• Short task: Rewrite the listing lines starting at the line that has "Where should I click to: Open the Results" and stopping after the line that has "Action: pyautogui.click(x=96, y=116)", putting "symbol" wherever "icon" appears and changing nothing else.

[Word and element pointing entries]
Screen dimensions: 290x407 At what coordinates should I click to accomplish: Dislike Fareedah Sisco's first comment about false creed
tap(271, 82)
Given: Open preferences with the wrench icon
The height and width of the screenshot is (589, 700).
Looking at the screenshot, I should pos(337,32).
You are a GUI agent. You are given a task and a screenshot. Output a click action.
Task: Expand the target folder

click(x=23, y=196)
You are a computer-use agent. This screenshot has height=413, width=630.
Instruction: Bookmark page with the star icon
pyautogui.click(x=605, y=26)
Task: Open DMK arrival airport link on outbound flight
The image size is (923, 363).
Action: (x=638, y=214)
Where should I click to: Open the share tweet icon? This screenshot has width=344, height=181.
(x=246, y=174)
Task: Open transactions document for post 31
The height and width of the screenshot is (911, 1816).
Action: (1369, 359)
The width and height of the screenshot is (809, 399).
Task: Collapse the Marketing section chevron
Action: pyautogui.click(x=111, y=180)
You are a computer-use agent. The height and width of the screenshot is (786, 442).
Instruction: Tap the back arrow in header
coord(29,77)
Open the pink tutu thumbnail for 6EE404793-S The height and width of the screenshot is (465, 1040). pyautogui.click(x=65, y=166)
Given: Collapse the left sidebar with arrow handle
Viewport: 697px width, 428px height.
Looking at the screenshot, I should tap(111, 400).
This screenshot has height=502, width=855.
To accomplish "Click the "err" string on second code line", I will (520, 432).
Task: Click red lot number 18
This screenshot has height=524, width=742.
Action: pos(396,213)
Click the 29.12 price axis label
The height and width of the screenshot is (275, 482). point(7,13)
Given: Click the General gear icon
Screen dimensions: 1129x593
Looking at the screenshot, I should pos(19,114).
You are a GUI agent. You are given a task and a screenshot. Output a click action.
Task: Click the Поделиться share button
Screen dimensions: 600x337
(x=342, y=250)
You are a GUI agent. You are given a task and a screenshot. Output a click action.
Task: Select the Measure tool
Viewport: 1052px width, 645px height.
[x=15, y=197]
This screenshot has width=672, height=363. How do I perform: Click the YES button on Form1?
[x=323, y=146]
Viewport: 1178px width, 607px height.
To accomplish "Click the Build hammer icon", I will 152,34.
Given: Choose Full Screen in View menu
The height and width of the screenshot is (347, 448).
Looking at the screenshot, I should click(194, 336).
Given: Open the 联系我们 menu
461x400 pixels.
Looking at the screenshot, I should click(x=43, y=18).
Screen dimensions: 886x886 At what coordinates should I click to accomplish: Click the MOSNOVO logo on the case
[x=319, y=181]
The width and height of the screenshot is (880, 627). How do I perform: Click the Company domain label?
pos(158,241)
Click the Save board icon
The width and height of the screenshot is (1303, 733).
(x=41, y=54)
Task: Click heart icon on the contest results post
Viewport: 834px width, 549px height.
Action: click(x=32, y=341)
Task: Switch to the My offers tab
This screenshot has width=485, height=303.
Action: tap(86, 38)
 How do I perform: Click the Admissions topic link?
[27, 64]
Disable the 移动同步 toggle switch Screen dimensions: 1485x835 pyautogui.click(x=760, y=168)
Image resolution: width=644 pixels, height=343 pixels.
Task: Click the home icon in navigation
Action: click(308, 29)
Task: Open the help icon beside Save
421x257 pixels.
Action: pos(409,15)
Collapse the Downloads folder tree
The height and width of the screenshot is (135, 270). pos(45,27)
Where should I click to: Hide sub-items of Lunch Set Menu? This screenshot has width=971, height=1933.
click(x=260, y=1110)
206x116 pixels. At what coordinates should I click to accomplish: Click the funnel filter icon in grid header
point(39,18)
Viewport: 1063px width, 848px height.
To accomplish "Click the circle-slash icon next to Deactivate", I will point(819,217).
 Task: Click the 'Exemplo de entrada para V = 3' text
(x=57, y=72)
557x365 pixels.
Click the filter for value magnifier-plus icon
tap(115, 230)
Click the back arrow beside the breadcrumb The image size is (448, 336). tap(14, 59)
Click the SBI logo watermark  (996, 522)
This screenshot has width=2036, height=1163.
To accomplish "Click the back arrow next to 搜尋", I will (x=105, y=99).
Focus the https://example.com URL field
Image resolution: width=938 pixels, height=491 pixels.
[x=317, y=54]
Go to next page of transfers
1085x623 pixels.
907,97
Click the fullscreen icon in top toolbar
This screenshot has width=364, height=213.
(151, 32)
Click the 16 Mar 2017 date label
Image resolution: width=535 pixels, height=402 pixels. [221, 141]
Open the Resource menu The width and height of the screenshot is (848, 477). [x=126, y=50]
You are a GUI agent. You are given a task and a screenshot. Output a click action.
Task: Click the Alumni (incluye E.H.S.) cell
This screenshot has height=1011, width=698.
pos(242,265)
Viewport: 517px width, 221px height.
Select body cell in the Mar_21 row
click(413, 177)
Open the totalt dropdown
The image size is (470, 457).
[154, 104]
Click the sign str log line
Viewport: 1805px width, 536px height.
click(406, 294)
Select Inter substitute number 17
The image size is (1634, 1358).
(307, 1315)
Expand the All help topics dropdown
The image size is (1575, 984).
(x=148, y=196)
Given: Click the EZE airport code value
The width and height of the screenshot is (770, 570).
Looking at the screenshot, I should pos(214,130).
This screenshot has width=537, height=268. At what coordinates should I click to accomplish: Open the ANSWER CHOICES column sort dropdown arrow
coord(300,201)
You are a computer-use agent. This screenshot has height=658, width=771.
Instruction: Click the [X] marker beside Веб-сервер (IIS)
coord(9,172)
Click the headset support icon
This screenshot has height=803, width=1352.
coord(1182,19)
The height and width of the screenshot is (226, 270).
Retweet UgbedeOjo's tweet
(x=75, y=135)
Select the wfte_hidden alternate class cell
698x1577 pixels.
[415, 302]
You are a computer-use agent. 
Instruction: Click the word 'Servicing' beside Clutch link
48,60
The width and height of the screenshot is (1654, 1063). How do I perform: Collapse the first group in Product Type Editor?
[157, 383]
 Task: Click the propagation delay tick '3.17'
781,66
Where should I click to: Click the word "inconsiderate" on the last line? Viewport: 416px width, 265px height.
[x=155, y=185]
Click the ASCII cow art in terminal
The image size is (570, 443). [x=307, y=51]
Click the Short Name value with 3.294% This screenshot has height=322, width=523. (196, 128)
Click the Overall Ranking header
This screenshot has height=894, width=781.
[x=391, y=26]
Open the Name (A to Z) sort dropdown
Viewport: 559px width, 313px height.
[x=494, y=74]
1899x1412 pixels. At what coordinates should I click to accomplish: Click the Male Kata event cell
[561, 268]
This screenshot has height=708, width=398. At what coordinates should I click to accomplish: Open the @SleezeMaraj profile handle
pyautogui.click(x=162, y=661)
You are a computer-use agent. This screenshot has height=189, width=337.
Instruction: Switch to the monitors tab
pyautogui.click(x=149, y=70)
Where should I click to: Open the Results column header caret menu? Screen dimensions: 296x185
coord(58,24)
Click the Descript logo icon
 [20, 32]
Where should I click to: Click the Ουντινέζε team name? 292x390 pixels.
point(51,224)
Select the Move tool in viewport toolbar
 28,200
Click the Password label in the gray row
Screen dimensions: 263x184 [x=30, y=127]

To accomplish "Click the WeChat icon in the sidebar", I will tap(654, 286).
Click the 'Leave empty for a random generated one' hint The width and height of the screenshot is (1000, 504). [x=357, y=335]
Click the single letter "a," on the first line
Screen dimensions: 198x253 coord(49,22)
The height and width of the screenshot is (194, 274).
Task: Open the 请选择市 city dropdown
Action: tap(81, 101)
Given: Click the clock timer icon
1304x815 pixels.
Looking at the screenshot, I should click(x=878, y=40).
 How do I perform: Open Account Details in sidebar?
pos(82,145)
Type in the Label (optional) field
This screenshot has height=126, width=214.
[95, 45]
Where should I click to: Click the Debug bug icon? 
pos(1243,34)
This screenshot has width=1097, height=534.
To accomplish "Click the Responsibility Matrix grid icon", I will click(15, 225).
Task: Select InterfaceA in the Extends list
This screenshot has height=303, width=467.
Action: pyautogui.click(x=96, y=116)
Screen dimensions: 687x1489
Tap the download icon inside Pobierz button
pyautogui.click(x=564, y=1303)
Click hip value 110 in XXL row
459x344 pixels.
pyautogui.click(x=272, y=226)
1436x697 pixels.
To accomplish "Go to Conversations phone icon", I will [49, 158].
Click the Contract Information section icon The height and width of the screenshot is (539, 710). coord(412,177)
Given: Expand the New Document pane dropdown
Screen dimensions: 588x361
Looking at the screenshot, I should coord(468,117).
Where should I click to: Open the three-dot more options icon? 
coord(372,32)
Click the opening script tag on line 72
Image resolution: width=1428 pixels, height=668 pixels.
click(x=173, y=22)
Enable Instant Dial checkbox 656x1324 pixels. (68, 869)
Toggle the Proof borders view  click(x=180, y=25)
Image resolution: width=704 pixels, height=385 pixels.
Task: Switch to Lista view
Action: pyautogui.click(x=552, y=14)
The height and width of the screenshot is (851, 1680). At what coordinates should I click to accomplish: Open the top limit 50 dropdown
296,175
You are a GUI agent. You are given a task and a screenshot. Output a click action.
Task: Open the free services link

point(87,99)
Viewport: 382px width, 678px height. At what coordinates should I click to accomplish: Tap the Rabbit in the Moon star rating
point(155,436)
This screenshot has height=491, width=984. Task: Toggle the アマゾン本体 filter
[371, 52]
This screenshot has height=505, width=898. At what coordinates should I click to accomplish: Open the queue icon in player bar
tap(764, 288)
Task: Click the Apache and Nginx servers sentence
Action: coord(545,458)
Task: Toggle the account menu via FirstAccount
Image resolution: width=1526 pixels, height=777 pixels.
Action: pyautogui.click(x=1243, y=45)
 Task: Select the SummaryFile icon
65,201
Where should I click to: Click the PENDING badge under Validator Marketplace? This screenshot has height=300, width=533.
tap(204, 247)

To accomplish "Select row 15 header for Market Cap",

• Exercise response:
Where should I click to: Open the Results column header caret menu? Screen dimensions: 296x185
coord(58,24)
Click the Descript logo symbol
 [20, 32]
Where should I click to: Click the Ουντινέζε team name? 292x390 pixels.
point(51,224)
Select the Move tool in viewport toolbar
 28,200
Click the Password label in the gray row
Screen dimensions: 263x184 [x=30, y=127]

To accomplish "Click the WeChat symbol in the sidebar", I will tap(654, 286).
Click the 'Leave empty for a random generated one' hint The width and height of the screenshot is (1000, 504). [x=357, y=335]
Click the single letter "a," on the first line
Screen dimensions: 198x253 coord(49,22)
The height and width of the screenshot is (194, 274).
Task: Open the 请选择市 city dropdown
Action: tap(81, 101)
Given: Click the clock timer symbol
1304x815 pixels.
Looking at the screenshot, I should click(x=878, y=40).
 How do I perform: Open Account Details in sidebar?
pos(82,145)
Type in the Label (optional) field
This screenshot has height=126, width=214.
[95, 45]
Where should I click to: Click the Debug bug symbol? 
pos(1243,34)
This screenshot has width=1097, height=534.
To accomplish "Click the Responsibility Matrix grid symbol", I will click(15, 225).
Task: Select InterfaceA in the Extends list
This screenshot has height=303, width=467.
Action: pyautogui.click(x=96, y=116)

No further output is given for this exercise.